HEYECANINDAN TİTREDİ

Elçi, gösterilen ağaca yaklaştığında heyecandan titremeye başladı. Orada uyuyan kişinin heybetinden etkilenmiş ve gönlü bir hoş olmuştu. Sevgi ve korku gibi birbirine zıt iki duygunun gönlünde belirdiğini hissetti. Şaşkın bir durumdaydı. Kendi kendine, “Ben şimdiye kadar nice padişahlar gördüm, sultanların huzuruna çıktım, ama hiçbiri beni, bu ağacın altında yatan sıradan görünümlü adam kadar heyecanlandırmadı” dedi. Saygıyla yaklaşarak elini bağlayıp beklemeye başladı. Bir müddet sonra Hazreti Ömer uykudan uyandı ve ayağa kalktı. Elçi Hazreti Ömer’e saygı gösterip, selam verdi. Hazreti Ömer elçinin selamını aldı.Korkudan yüreği çarpan elçiyi yanına çağırarak sakinleştirdi. Gönlünü alıp neşelendirdi. Karşılıklı konuşmaya başladılar. Hazreti Ömer’in içten davranması sohbetlerini koyulaştırdı.Hazreti Ömer, dışı yabancı gibi görünen o elçinin içini uyanık ve dost buldu. Onun ruhunun ilahi sırları arzuladığını sezdi. Elçiye Allah’ın sıfatlarından bahsetti. Sohbet sırasında elçi: “Ey müminlerin emiri! Ruh, yücelikler âleminden yeryüzüne nasıl indi? Sonsuzluklar âleminde özgür iken, ten kafesine neden girdi?” Hazreti Ömer: “Hak ruha efsunlar okudu, kıssalar söyledi, ruh da ilahi emirle büyülendi. Bazı şeyler maddileşince anlam kazanır. Örneğin, yağmur damlaları sedeflerin içinde inci olur. Kandamlaları ceylanın karnında misk kokusuna dönüşür. Ekmek sofrada cansızken, insan vücudunda neşeli bir ruh kesilir.”

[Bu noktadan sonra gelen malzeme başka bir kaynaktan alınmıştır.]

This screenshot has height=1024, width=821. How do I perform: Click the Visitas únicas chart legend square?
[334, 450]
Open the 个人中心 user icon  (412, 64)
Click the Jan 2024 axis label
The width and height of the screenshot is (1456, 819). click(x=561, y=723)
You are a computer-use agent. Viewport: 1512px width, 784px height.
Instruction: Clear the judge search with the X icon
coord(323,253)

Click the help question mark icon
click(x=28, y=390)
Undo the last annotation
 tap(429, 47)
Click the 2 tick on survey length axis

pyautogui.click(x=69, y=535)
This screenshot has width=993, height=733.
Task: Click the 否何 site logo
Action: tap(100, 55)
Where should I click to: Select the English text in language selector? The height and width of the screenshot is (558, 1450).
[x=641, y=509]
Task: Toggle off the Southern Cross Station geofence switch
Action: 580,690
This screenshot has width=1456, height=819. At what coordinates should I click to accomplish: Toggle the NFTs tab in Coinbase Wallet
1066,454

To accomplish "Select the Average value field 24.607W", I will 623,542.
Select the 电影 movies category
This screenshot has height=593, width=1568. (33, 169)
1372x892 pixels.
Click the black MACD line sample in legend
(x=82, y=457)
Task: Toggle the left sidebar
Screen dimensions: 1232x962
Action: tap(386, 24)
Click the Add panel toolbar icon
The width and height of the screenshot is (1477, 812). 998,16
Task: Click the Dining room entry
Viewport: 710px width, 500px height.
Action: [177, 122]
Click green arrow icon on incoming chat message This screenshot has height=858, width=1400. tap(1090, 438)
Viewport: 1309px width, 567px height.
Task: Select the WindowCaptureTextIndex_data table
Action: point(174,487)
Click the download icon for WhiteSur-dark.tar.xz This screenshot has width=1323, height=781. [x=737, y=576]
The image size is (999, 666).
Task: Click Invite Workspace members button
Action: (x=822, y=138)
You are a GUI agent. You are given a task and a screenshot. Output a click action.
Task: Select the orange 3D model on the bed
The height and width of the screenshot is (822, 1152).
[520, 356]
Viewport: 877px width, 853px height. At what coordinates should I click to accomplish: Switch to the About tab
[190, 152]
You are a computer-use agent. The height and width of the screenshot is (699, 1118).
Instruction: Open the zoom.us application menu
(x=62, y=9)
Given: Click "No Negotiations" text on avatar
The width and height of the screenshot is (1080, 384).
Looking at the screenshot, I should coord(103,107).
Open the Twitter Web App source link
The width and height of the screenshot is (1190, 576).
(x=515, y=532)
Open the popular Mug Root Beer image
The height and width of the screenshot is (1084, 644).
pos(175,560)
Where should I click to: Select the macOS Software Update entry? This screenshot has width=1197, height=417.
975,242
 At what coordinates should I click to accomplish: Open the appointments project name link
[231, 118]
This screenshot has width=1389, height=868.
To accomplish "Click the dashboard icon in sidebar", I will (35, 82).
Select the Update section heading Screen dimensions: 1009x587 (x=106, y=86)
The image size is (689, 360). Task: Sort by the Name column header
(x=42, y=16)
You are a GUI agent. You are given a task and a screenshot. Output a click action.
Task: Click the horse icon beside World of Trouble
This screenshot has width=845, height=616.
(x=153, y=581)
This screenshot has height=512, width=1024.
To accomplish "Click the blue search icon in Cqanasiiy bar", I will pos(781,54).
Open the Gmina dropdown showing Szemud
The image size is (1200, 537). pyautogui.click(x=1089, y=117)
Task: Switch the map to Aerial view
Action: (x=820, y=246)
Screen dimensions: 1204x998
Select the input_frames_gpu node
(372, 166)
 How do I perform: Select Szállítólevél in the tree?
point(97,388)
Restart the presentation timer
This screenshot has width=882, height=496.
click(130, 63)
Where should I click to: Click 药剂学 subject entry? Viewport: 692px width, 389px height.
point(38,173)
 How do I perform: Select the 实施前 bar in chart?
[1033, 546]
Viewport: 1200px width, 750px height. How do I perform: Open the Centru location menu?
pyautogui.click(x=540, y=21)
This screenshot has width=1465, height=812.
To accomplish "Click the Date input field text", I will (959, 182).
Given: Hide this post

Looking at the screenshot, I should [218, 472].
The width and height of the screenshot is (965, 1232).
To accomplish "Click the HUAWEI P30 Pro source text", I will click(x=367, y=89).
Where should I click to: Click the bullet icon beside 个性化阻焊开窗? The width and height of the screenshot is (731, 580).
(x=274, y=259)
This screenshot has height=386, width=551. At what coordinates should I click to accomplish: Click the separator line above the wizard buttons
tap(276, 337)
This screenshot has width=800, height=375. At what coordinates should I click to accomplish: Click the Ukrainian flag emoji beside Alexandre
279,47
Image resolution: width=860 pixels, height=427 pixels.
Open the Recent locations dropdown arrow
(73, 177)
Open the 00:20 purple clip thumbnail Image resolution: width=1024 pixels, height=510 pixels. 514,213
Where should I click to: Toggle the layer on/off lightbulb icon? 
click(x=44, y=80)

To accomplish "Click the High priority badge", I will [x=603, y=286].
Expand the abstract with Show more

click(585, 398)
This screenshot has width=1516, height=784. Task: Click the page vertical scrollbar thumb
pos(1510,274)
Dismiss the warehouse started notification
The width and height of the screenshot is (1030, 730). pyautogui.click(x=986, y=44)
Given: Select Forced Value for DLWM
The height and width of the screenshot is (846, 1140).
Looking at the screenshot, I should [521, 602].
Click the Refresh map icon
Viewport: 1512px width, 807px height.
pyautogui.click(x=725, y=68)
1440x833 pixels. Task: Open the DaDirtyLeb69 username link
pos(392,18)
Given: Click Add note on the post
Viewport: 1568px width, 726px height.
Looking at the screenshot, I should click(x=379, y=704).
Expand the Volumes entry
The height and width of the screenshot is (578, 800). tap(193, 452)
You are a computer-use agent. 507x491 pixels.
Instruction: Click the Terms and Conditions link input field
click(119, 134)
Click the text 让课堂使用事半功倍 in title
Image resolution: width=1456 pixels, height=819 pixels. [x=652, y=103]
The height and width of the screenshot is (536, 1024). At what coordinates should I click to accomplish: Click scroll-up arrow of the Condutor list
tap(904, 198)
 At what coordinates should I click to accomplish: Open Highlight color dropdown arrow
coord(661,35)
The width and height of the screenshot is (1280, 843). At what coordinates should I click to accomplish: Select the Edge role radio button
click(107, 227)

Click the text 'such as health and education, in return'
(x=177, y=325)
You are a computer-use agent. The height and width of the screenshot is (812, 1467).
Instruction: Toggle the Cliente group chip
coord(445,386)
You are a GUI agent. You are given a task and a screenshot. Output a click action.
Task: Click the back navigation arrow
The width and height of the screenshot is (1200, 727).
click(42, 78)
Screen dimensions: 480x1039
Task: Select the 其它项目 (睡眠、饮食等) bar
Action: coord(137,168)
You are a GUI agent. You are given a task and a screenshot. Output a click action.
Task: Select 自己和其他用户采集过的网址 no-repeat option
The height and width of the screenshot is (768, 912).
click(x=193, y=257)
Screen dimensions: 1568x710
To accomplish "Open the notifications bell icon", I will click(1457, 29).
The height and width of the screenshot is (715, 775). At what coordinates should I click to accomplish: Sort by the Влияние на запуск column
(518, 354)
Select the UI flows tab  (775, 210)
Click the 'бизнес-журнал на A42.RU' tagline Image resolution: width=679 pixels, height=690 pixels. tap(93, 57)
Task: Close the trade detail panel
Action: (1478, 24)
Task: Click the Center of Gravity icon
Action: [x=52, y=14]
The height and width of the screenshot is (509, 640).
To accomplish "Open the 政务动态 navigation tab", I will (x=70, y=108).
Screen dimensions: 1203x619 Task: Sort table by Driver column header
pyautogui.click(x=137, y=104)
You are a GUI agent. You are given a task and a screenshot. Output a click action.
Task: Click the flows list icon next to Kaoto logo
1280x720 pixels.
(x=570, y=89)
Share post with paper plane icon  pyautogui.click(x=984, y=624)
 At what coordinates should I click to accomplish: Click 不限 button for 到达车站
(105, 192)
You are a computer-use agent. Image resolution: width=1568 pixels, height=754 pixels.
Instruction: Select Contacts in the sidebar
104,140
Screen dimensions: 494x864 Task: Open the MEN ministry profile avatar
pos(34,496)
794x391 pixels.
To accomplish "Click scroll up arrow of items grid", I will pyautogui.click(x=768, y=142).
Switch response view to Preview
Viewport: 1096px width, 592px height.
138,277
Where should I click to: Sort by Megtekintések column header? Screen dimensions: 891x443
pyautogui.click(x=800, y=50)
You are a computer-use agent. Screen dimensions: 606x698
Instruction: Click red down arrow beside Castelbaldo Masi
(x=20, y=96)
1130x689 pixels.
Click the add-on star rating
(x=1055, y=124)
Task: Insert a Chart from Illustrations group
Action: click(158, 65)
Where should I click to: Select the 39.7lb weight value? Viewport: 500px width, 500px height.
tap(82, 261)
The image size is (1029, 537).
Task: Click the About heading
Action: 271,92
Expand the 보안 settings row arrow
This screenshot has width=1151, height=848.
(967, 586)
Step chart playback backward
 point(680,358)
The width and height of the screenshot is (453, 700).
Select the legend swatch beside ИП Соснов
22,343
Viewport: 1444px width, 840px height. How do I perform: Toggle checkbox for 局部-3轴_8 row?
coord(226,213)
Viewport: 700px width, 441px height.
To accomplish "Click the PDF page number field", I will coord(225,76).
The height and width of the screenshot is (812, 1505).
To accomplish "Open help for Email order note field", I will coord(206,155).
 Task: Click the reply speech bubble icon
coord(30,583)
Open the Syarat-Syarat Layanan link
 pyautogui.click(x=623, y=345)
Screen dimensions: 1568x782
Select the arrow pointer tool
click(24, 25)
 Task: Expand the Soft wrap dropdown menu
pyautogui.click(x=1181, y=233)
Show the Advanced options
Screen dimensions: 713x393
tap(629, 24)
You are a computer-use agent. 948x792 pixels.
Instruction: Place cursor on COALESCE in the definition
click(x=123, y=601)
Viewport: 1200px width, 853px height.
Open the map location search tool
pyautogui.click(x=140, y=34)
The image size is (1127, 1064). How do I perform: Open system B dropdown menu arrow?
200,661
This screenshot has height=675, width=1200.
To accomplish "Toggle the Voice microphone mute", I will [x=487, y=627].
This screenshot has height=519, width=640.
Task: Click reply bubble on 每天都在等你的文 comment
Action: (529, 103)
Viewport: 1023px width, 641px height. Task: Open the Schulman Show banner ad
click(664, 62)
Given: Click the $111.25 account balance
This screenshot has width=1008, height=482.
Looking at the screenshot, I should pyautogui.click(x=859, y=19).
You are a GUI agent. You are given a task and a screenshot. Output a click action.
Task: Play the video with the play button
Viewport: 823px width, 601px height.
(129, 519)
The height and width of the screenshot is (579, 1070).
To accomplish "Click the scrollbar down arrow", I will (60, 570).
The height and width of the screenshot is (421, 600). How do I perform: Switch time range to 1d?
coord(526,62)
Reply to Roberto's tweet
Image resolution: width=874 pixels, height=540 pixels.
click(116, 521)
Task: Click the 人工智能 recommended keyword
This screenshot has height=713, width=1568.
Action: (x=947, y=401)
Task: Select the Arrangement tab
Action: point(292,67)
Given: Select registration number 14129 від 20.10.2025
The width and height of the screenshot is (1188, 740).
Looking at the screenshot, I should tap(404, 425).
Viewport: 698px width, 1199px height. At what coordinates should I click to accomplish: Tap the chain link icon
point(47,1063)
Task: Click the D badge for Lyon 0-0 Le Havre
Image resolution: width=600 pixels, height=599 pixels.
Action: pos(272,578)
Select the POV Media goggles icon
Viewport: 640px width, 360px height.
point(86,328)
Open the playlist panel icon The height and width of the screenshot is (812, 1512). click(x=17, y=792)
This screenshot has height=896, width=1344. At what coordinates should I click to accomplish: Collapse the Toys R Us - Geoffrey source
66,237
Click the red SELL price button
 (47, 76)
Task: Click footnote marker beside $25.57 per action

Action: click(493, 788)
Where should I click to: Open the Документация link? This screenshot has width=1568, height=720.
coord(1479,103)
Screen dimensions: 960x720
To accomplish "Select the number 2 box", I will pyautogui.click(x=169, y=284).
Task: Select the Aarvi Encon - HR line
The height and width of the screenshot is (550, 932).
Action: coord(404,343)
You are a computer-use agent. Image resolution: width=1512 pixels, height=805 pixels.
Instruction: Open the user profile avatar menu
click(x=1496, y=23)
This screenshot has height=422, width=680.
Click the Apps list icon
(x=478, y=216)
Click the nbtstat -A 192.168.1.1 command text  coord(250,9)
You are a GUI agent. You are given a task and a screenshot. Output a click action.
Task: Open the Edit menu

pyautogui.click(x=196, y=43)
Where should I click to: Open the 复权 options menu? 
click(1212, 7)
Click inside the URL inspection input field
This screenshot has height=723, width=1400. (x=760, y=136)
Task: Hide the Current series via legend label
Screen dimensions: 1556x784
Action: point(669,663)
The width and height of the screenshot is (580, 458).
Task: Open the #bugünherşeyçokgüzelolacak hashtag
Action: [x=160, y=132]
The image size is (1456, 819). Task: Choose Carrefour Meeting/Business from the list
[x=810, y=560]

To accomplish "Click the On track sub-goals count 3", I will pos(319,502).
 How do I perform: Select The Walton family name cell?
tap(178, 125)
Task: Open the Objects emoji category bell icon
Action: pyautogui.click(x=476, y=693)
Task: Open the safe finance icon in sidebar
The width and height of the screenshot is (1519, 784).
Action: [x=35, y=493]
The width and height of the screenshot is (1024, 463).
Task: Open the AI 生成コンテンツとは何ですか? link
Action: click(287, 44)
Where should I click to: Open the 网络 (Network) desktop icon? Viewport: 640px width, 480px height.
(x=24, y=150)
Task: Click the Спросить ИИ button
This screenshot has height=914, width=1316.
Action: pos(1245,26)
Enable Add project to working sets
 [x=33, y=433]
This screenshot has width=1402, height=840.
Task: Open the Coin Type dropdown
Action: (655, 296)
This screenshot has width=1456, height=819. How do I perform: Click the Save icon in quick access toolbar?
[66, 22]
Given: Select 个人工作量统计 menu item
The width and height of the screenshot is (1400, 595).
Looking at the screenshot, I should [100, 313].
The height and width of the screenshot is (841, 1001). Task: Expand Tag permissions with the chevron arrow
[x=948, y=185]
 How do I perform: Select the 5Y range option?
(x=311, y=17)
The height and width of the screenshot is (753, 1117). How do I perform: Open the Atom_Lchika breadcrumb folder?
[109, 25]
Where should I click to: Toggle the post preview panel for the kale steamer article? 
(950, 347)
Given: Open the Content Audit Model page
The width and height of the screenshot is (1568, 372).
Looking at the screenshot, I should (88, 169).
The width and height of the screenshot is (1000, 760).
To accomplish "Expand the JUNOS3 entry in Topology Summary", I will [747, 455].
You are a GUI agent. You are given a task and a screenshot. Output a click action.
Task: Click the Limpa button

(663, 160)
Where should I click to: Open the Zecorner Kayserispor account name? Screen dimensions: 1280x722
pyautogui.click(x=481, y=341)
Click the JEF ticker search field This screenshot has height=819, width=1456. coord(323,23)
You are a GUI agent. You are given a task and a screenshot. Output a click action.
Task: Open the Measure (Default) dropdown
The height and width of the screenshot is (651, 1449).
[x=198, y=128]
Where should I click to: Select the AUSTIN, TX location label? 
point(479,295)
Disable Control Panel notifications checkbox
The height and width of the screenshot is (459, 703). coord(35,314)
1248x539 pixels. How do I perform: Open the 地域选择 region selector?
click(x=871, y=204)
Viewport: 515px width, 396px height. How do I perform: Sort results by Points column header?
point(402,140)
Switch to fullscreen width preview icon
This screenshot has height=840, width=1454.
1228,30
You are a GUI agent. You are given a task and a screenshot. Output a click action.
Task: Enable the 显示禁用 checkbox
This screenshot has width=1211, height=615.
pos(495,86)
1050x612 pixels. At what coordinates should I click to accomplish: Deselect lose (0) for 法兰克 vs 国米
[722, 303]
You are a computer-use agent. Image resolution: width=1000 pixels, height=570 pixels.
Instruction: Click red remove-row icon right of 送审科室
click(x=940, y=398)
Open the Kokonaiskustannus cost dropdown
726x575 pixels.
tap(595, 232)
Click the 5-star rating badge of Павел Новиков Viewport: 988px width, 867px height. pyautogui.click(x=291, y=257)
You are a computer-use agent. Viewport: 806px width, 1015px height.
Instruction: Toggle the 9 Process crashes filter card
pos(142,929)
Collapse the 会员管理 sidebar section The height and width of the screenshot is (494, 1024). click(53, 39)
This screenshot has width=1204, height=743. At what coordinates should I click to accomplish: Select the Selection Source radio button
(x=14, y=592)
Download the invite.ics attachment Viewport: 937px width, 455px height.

SORULARINA ALDIĞI CEVAPLA MEST OLDU

Elçi bu cevap karşısında zihnindeki bütün sıkıntılardan kurtulduğunu, ruhunun hafiflediğini hissetti. Asıl olanın ne olduğunu keşfetti. Fakat böyle büyük bir kaynağı bulmuşken bırakmak istemedi. Faydalanmak için sormaya devam etti. “Duru ve berrak bir su gibi olan ruhun, bulanık bir yer gibi olan cesette hapsedilmesinin hikmeti nedir?” Hazreti Ömer: “Ses ve sözle ilgisi olmayan manayı neden kelimelerle ifade ediyorsak, neden yazıya döküyorsak, ruh da bu yüzden beden denilen kalıba sokulmuştur.” Sorduğu sorulara aldığı cevaplar, elçiyi mana kadehinden içki içmiş gibi mest etti. Kendinden geçirdi. Getirdiği haberi de ne için geldiğini de unuttu. Allah’ın büyüklüğüne, gücüne kuvvetine şaşırıp kaldı. Bu makama ulaşınca da elçiliği bıraktı ve mana âleminin padişahı oldu.